Increasingly, he repeats, it doesn’t have to. Anybody with things to be disposed of can let him know (e-mail efgoodwi@admmail) and “we’ll get it out as quickly as we can!” No charge.
Notes on a clear crisp winter morn
As 2008 begins, along with the much-publicized drop of a penny in the Goods and Services Tax there are some less visible changes in government deductions from take-home pay. Employment Insurance premiums will decrease to 1.73 per cent of earnings (compared to 1.80 per cent in 2007) with the maximum insurable earnings for EI increasing from $40,000 to $41,100. The rate for the Canada Pension Plan remains at 4.95 per cent, but it will now be payable on income up to $44,900, rising from the 2007 maximum of $43,700. UW’s human resources department reminds employees that if they earned more than the maximum insurable earnings in 2007, deductions for these two government benefits will begin again with their January 2008 pay.

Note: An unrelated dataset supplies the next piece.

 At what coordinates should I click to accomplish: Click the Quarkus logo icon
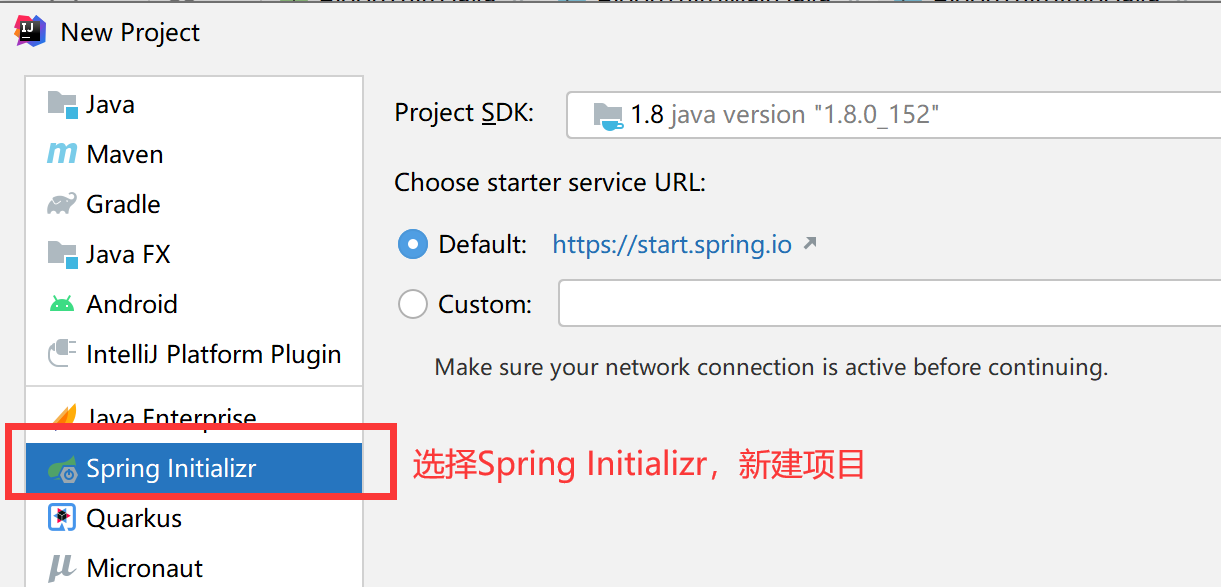click(x=63, y=518)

And here’s a reminder that as 2008 arrives, there will be some modest increases in the coverage provided by UW's employee benefit plans. In dental benefits, the maximum the plan will pay for orthodontia and for "basic and major restorative" work goes up to a maximum of $1,927 annually for “basic services”, $2,904 annual maximum for “major restorative services”, and $2,904 lifetime maximum for orthodontia. In health benefits, the maximum an employee has to pay for drugs during the year goes up by a dollar from the 2007 figure, to $121 for an individual and $242 for a family. The maximum coverage for each form of paramedical services will go up from this year’s $576 to a new limit of $585. The coverage for the prescription dispensing fee is unchanged at $7.00. The changes will be shown in detail on the relevant part of the HR department's web site. HR also notes that the health and dental plans will both be administered by the same company, Great-West Life, effective January 1, and employees should have received new benefit cards from HR just before the holiday.

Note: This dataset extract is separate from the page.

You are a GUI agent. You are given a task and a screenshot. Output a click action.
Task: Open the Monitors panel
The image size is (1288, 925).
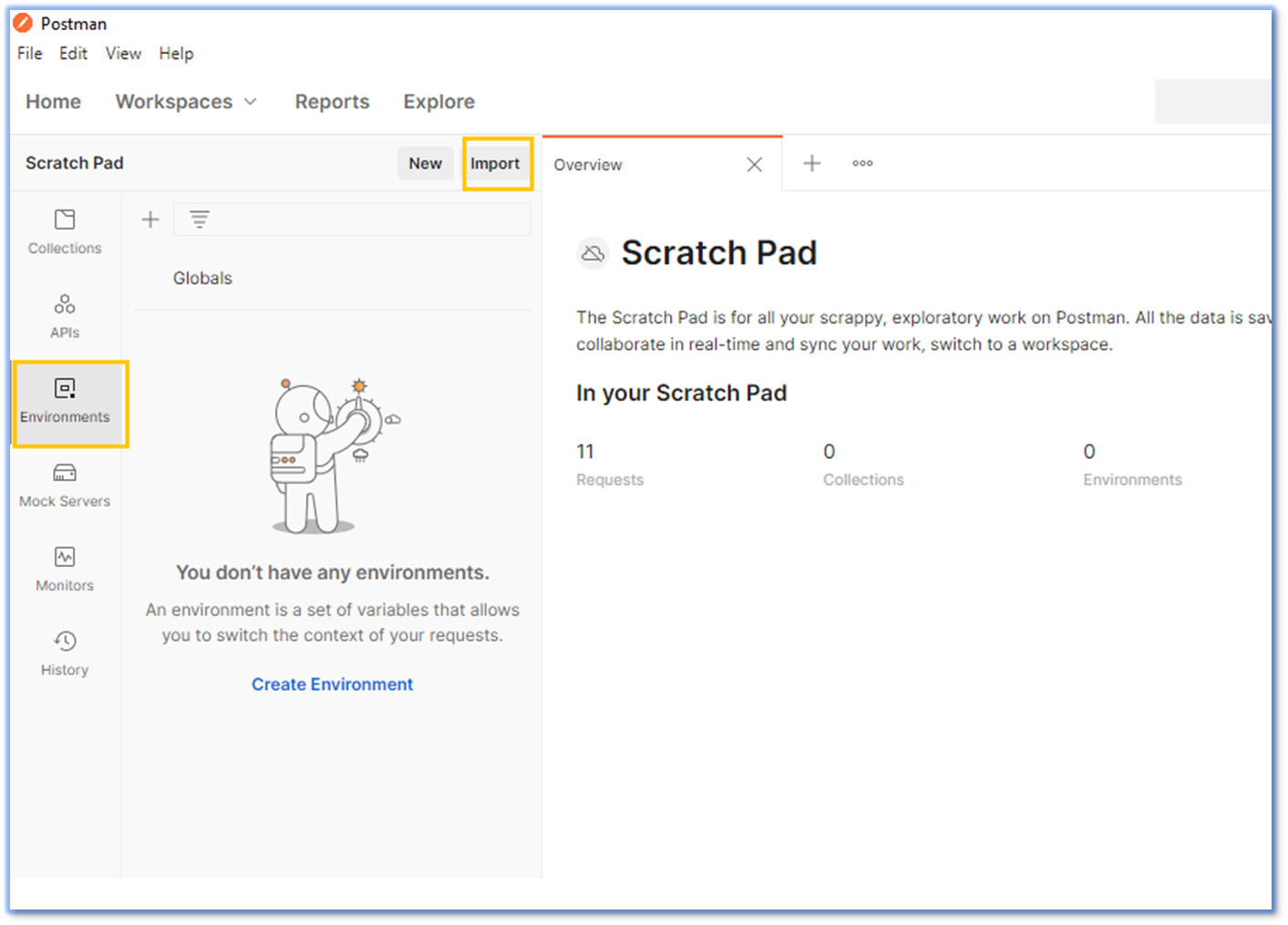(64, 568)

A just-produced “Report to the Community” from UW’s Centre for Behavioural Research and Program Evaluation is available in both English and French, in both print and online forms. “Our Centre is becoming part of the cancer system,” director Roy Cameron writes, explaining its job: “to jointly develop and use relevant evidence to continually improve cancer prevention and the lives of people dealing with cancer”. One example of work done in the past two years: “In 2004-2005, only 21% of youth surveyed reported trying tobacco products such as cigarettes, cigars or pipes, bidis, chewing tobacco, or snuff. This is a 50% decrease from 1994, the first year the Survey was conducted. The 2004-2005 survey, undertaken with a consortium of researchers across Canada and the help of the Population Health Research Group at the University of Waterloo, collected information from over 29,000 students across Canada in grades 5 to 9.”

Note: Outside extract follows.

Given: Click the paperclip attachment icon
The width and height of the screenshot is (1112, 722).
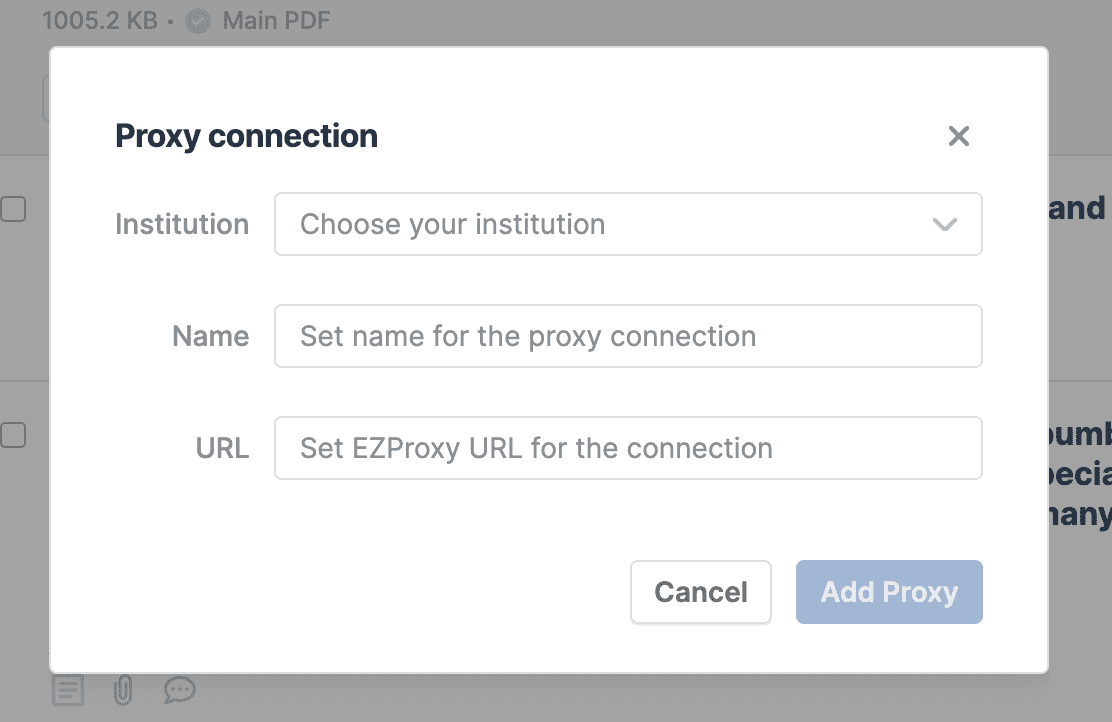Looking at the screenshot, I should coord(123,689).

A memo went out to departments just before the holiday explaining the opportunity that's presented by the International Undergraduate Work-Study Program for the coming term. "You could employ an international student on a part-time basis for one-quarter the normal cost," writes Joanne Wade, director of student awards and financial aid. "International students are not eligible for provincial government financial aid (OSAP)," she explains, and "obtaining other financing or part-time employment that fits the student's schedule is very difficult." Hence the program, financed 75 per cent from "a central university fund", to subsidize up to 25 part-time jobs (up to 10 hours a week) in UW departments. "Jobs that tend to receive the most interest are those that create meaningful work experience for the students," Wade notes, inviting faculty or staff members to submit job proposals by January 12 for this winter term. More information: ext. 35726.
The human resources department sends word of two staff members who retired officially on January 1. Duriye Ahmet had been a custodian in plant operations, who started her UW career in December 1989. Marilyn Malone was administrative coordinator in the arts computing office, and had been working at UW since July 1986.